Provisions in commercial mortgage loan documents, where a particular state law is “selected” as the governing law, can drive a deal into a ditch, and take a good (or growing) lending relationship into the emergency room. In many situations, this topic is a good example of over-thinking, and perhaps over-lawyering.
- Simply stated, which of these two thinkers gets it right on using (or not using) choice of law provisions in a typical commercial mortgage loan?
The choice of law topic is a very intellectually rich subject for lawyers. Much is written about it. Entire books. It is a class topic for an entire semester in law schools. It is a wonderful topic for lawyers. It “invites” debate and discussion. And confusion. However, lawyers who go to war over the “choice of law” provision (in commercial mortgage loan documents) are the poster child for those who argue for simplicity in contracts, and who view lawyers as deal inhibitors, and as creators of all things complicated. My perspective is that in the typical mortgage loan, there is no legitimate reason for this provision to be the subject of discussion. There is no “choice” in choice of law.
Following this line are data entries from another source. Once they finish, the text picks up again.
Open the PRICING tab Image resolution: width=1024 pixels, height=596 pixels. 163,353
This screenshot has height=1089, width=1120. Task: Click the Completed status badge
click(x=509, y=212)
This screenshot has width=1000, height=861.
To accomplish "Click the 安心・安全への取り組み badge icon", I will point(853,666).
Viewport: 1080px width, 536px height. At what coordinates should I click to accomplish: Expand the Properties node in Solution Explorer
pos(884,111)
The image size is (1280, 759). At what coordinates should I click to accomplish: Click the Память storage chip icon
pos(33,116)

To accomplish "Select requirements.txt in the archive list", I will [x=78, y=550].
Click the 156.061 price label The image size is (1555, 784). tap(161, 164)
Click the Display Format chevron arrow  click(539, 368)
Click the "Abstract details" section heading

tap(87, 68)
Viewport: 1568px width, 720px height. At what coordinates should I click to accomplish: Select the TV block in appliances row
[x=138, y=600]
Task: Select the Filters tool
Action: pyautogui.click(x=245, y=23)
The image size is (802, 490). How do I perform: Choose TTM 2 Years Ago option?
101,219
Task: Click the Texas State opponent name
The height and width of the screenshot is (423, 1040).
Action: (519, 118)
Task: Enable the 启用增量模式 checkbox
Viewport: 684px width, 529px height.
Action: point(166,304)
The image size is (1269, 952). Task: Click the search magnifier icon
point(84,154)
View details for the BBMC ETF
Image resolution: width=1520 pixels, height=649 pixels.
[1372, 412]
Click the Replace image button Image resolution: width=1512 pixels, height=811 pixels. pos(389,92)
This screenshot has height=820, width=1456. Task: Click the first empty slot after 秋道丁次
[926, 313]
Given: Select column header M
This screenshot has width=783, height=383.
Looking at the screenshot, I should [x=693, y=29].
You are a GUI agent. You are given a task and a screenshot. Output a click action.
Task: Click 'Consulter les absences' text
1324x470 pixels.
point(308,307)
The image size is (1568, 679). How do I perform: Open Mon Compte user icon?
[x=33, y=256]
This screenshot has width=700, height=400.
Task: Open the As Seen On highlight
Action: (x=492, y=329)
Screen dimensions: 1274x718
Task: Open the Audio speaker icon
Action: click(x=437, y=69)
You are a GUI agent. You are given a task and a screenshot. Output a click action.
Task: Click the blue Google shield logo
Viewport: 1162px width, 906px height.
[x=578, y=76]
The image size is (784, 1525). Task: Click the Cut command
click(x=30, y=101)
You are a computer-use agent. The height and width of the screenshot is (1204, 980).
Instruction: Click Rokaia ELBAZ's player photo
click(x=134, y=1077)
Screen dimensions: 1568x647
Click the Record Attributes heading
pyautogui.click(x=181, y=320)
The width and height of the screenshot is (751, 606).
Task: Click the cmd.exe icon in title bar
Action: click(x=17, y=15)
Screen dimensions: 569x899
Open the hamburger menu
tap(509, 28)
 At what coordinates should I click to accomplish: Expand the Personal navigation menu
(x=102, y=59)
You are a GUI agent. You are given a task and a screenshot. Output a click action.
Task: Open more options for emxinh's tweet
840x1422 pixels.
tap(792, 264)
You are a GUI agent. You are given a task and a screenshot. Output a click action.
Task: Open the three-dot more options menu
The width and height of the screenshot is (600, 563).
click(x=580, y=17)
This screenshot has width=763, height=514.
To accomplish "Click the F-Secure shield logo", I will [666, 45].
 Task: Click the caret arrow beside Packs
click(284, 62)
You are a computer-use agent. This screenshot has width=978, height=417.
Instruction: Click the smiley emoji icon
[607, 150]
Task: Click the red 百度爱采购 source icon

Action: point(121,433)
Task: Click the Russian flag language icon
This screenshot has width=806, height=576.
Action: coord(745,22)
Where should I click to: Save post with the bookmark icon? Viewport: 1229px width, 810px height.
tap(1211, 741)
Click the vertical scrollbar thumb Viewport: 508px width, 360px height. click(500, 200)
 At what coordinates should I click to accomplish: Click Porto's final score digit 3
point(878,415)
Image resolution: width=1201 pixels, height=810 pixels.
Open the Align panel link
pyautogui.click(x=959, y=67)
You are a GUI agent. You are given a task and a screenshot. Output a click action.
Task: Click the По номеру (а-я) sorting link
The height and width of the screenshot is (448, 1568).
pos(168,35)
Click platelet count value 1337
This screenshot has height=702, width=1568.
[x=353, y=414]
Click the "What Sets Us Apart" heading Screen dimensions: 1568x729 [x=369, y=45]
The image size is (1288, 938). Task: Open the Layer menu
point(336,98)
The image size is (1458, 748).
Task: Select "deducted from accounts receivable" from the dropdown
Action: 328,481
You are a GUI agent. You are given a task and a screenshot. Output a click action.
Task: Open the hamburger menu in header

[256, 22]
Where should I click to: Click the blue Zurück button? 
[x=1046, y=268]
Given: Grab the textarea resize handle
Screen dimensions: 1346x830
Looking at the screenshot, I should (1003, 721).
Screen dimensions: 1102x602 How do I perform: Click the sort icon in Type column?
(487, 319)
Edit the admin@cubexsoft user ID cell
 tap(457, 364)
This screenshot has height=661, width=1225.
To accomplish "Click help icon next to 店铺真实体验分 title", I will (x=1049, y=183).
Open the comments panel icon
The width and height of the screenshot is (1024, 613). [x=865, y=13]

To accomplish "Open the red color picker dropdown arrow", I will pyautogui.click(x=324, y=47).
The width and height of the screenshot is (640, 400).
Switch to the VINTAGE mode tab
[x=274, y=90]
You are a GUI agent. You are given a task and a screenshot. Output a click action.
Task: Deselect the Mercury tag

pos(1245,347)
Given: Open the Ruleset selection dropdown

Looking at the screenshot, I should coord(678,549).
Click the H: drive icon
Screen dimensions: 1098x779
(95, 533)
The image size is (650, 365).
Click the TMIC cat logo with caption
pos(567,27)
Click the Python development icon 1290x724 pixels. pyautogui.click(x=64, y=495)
The approach should be simple –
- the mortgage loan documents should be governed by the law of the state where the project (the loan collateral) is located
Here are a few reasons supporting the two perspectives on this: Choice of Law Should NOT be the Law of the State Where the Project is Located
- Quality Control: Mortgage lenders need to know that their loan portfolio has consistent terms (subject to the exception below). Thus, all of the loans should apply the laws of a single state.
- Easier to Manage: Using the laws of a single state makes it easier for loan servicing to make decisions.
- Exceptions (creation & enforcement): Of course, local state law must govern the creation of liens and the enforcement of remedies. So, the choice of law must always have this exception.
- He (She) Who Has the Gold Makes the Rules: The loan is the lender’s money, and if a borrower wants to use it, then the borrower simply needs to do as told – accept this approach and close the loan. The lender must be obeyed (if the borrower wants the money).
- Quality Control: In our age of technology, surely “quality” can be controlled by smarter uses of technology (for collaboration, reporting, etc). Keep a list. Share it. Also, legal opinions on choice of law provisions (that select the law of another state) can be very expensive. Let’s not lose track of this important point: the lender needs to lend money; and if the choice of law provision inhibits the deal, or increases legal fees or mucks up the closing process and experience, then the result could negatively impact the Lender’s ability to handle future loans from the borrower, or from others in the local market.
- Easier to Manage: Again, we’re well into the information age. Access to laws of the 50 states is not difficult. Collecting and sharing information about state law should not be a problem. Again, let’s not get side tracked . . . the lender needs to lend money.
- Exceptions: if and when the loan goes bad, taking the “exceptions” approach (where one state’s law governs some topics and another state’s law govern other topics) injects a level of complexity into an “already” bad situation. Dealing with a troubled loan is difficult, and now it becomes even more challenging because the lender, the borrower and then the courts must become experts at implementing the choice of law provision. Indeed, how is injecting this complexity a “good” thing? Will a court handling the case correctly apply the law (as selected under the loan documents)?
- He (She) Might Have the Gold But . . . No One Wants It: Again . . . the lender needs to lend money. Also the market understands that our system of governance allows States to have differing laws. So, “why” should a lender try to “unify” them in a lending platform? Does the market actually reward a lender for doing so?